Apesar da decisão do Supremo Tribunal Federal (STF), que na semana passada decidiu pela proibição total do uso de amianto no país, o Ministério Público do Trabalho (MPT) quer garantir reparação dos prejuízos causados pela fibra. “Ainda que o amianto tenha sido banido do país, o rastro de morte e de sofrimento deixado ao longo de décadas – uma vez que a indústria do amianto se instalou no país na década de 1940 – permanece, já que os sintomas podem aparecer até 30 anos depois da exposição ao material”, diz o MPT.
Quatro ações foram ajuizadas, no Rio de Janeiro, Bahia, São Paulo e Paraná. “O objetivo agora é que as indenizações por dano moral coletivo postuladas nessas ações sejam destinadas, dentre outras hipóteses de reparação dos danos coletivos, ao diagnóstico das doenças relacionadas ao amianto, de forma a capacitar o Sistema Único de Saúde (SUS) para receber os trabalhadores e monitorar a saúde dos expostos à fibra”, afirma o procurador do Trabalho Luciano Leivas.
Segundo ele, isso já começou a acontecer, com a reversão de mais de R$ 1 milhão de multa por descumprimento de Termo de Ajustamento de Conduta (TAC), firmado pela fabricante Eternit, por não emitir Comunicações de Acidente de Trabalho. “Não comunicar à Previdência Social os agravos à saúde dos trabalhadores demonstra claramente a realidade da ocultação proposital da doença, o que dificultava o dimensionamento do passivo socioambiental”, afirma o procurador.

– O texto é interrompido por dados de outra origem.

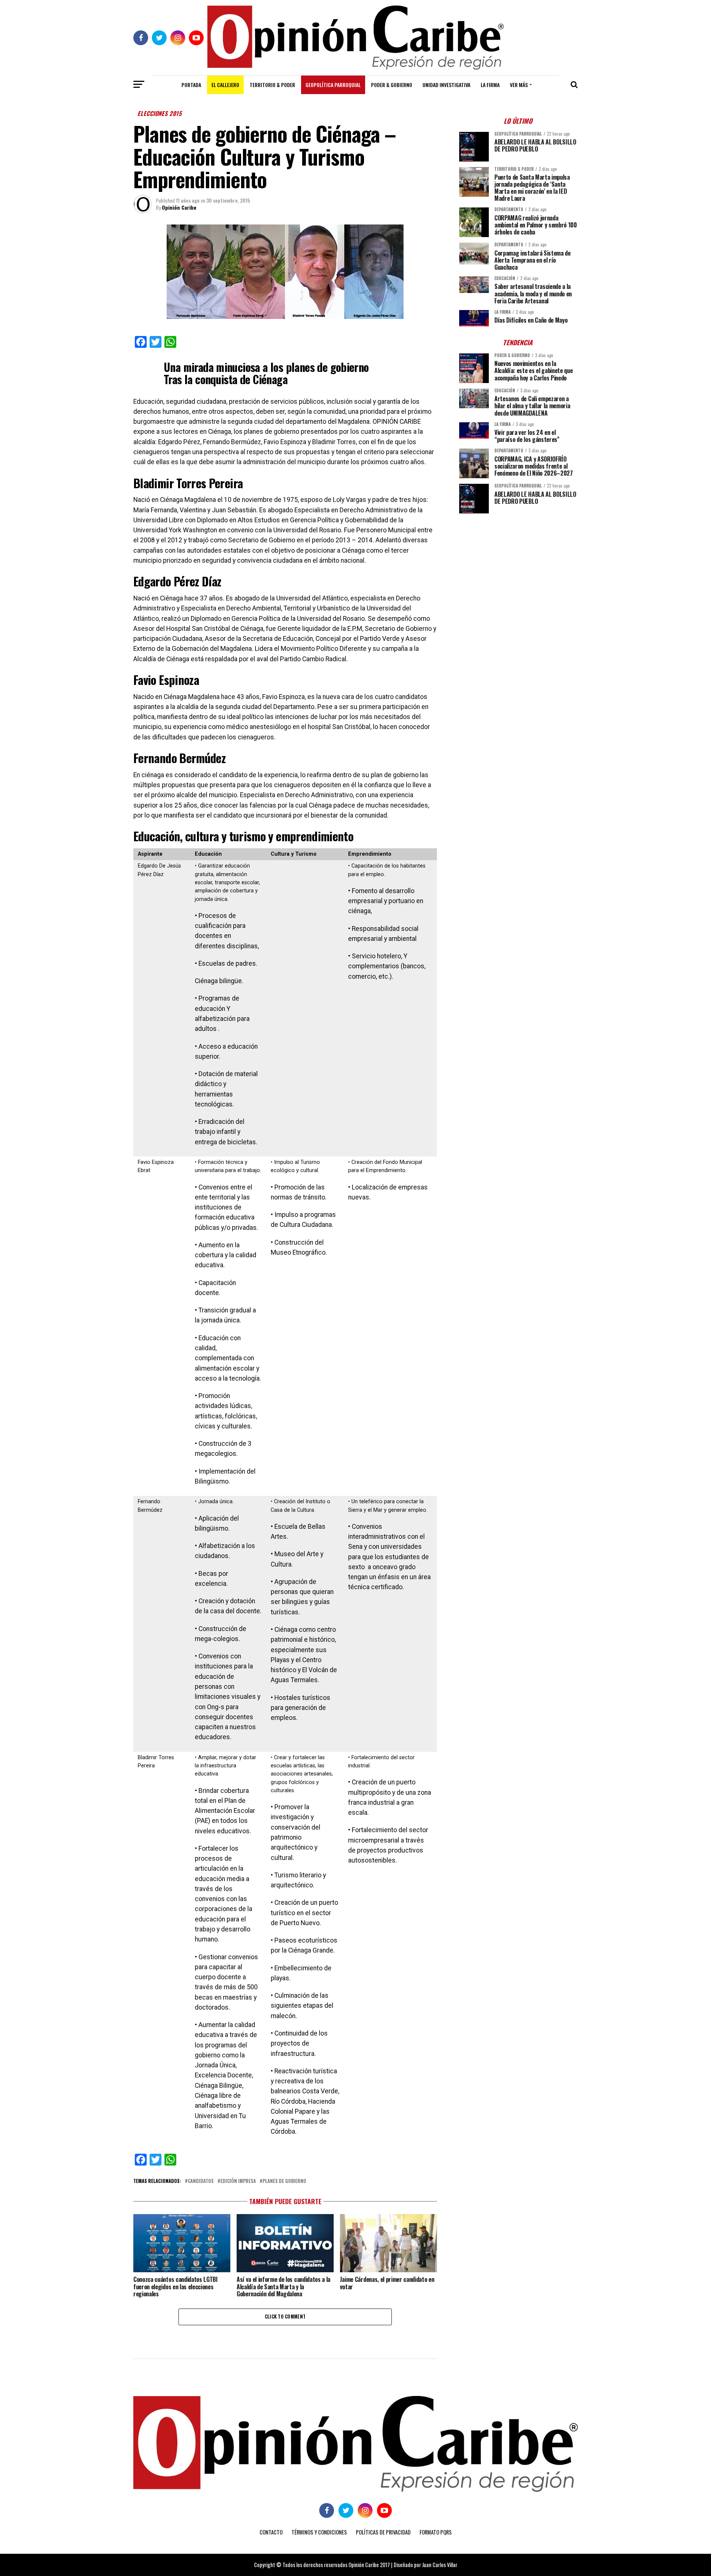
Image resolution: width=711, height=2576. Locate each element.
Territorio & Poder (272, 85)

O dinheiro foi utilizado na aquisição de equipamento para o Hospital das Clínicas de São Paulo, para diagnóstico do câncer motivado por exposição ao amianto e outras doenças relacionadas.
De acordo com o MPT, ex-trabalhadores expostos ao amianto contam que as empresas chegaram a firmar acordos com aqueles que estavam doentes, o que incluía até mesmo um benefício que eles chamavam de “kit-caixão”. Segundo o procurador, “isso significa que nos estágios avançados das doenças a empresa arcava com as despesas de cilindro de oxigênio e, eventualmente, do próprio funeral”.
Em Osasco, na região metropolitana de São Paulo foram mais de 10.700 expostos ao longo de 40 anos, dos quais menos de 10% foram ou são acompanhados pela Fundacentro, órgão de pesquisas vinculado ao Ministério do Trabalho. Segundo o procurador, como resultado desse monitoramento, foram encontrados 292 adoecidos e confirmados mais de 90 óbitos relacionados. Entre 1980 e 2010, de acordo com o sistema de informação de mortalidade do SUS, foram identificados mais de 3.700 óbitos por mesotelioma no Brasil. “Esse tipo de câncer traz a impressão digital do amianto, pois somente pode ser provocado pela fibra”, diz Leivas.
Além disso, a Eternit é dona da única mina no Brasil, a Minaçu, em Goiás, além de cinco unidades industriais, que também serão objeto de atuação do MPT para verificar o cumprimento da decisão de proibição do uso amianto.
Antes da decisão do STF, o MPT convocou as empresas que trabalharam com amianto para fazer com que elas buscassem a substituição do material por fibras alternativas, até para manter os empregos e preservar a atividade econômica, sem riscos aos trabalhadores. “A grande maioria das empresas assumiu o compromisso de substituir o amianto por fibras alternativas. No entanto, a empresa líder de mercado e dona da mina de amianto, por capricho econômico, manteve a produção poluidora uma vez que o amianto era mais lucrativo”, lamenta.
A mais recente ação foi movida na Bahia e pede R$ 225 milhões de indenização devido a violações à saúde de funcionários da empresa no município de Simões Filho. A ação de São Paulo tem recurso dirigido ao Tribunal Superior do Trabalho (TST), aguardando julgamento. Em primeira instância obteve condenação em R$ 100 milhões, porém a decisão foi derrubada pelo Tribunal Regional da 2ª Região, em São Paulo (TRT2). Já a do MPT no Paraná pede 85 milhões de dano moral coletivo, além da substituição imediata por fibras alternativas na fabricação de produtos como telhas e caixas d’água.
Como um dos precursores do programa nacional de banimento do amianto do MPT, o procurador Luciano Leivas presenciou e comemorou o desfecho inédito e surpreendente do julgamento das ações sobre o tema no STF. “O julgamento foi absolutamente histórico e marca uma nova percepção da Corte Suprema em relação ao controle de constitucionalidade de leis que permitem o uso de agentes químicos nocivos, ao determinar que todas as autoridades, do Poder Judiciário e da administração pública no Brasil são obrigadas a reconhecer que não há mais permissão para uso do cancerígeno amianto no Brasil.”